*WORK ITEM*. When you reach the line containing "Gottesdienstplan (72, 2345)" in the data below, begin returning lines exactly as written, and stop once the line containing "Spitfire Accessories (38, 2139)" has been returned.

■ ■ ■

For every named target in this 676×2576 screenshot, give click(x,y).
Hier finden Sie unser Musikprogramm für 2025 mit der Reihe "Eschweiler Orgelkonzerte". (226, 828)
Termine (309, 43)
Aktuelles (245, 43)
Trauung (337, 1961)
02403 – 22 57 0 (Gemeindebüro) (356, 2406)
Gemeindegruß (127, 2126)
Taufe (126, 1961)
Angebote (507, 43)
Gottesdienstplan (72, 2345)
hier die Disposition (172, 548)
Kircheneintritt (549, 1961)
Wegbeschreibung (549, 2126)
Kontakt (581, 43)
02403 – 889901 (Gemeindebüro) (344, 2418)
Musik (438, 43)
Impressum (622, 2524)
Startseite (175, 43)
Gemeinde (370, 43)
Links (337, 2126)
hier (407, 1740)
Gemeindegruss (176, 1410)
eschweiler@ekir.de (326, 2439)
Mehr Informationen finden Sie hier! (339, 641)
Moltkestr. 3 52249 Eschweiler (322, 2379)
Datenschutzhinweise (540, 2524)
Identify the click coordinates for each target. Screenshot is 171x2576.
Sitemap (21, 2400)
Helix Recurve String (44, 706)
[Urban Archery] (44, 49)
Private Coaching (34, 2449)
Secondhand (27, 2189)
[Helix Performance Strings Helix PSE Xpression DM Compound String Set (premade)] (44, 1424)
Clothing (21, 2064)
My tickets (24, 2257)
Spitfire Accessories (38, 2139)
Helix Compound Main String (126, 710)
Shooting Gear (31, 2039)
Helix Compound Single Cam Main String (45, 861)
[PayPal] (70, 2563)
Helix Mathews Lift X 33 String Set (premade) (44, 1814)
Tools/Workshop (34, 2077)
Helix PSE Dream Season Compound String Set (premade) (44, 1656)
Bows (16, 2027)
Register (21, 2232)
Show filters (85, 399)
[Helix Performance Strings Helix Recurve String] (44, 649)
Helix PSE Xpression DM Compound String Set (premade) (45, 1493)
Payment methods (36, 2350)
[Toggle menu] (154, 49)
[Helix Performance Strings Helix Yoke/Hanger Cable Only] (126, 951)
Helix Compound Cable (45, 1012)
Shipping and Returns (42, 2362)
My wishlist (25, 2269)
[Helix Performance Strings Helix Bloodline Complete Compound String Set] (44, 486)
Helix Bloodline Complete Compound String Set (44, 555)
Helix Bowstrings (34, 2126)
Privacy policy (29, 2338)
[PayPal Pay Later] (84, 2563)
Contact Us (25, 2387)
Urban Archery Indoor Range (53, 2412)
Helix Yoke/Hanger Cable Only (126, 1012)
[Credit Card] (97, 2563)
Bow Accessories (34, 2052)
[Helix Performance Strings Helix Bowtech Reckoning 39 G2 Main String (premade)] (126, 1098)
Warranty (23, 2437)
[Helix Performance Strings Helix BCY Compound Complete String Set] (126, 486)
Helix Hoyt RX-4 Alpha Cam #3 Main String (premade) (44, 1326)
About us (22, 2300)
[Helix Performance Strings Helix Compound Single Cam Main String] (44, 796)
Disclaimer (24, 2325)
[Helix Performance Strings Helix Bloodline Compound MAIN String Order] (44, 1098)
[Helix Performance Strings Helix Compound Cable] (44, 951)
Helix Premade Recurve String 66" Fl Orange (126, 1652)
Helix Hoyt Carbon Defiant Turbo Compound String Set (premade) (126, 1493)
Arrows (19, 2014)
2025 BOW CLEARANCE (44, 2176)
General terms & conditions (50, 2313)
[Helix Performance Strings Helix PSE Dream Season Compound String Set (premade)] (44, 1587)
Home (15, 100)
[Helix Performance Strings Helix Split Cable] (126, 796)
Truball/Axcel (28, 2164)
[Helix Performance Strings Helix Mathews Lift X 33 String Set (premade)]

■ ■ ■

*ANSWER TO THIS PROBLEM*.
Gottesdienstplan (72, 2345)
hier die Disposition (172, 548)
Kircheneintritt (549, 1961)
Wegbeschreibung (549, 2126)
Kontakt (581, 43)
02403 – 889901 (Gemeindebüro) (344, 2418)
Musik (438, 43)
Impressum (622, 2524)
Startseite (175, 43)
Gemeinde (370, 43)
Links (337, 2126)
hier (407, 1740)
Gemeindegruss (176, 1410)
eschweiler@ekir.de (326, 2439)
Mehr Informationen finden Sie hier! (339, 641)
Moltkestr. 3 52249 Eschweiler (322, 2379)
Datenschutzhinweise (540, 2524)
Identify the click coordinates for each target. Screenshot is 171x2576.
Sitemap (21, 2400)
Helix Recurve String (44, 706)
[Urban Archery] (44, 49)
Private Coaching (34, 2449)
Secondhand (27, 2189)
[Helix Performance Strings Helix PSE Xpression DM Compound String Set (premade)] (44, 1424)
Clothing (21, 2064)
My tickets (24, 2257)
Spitfire Accessories (38, 2139)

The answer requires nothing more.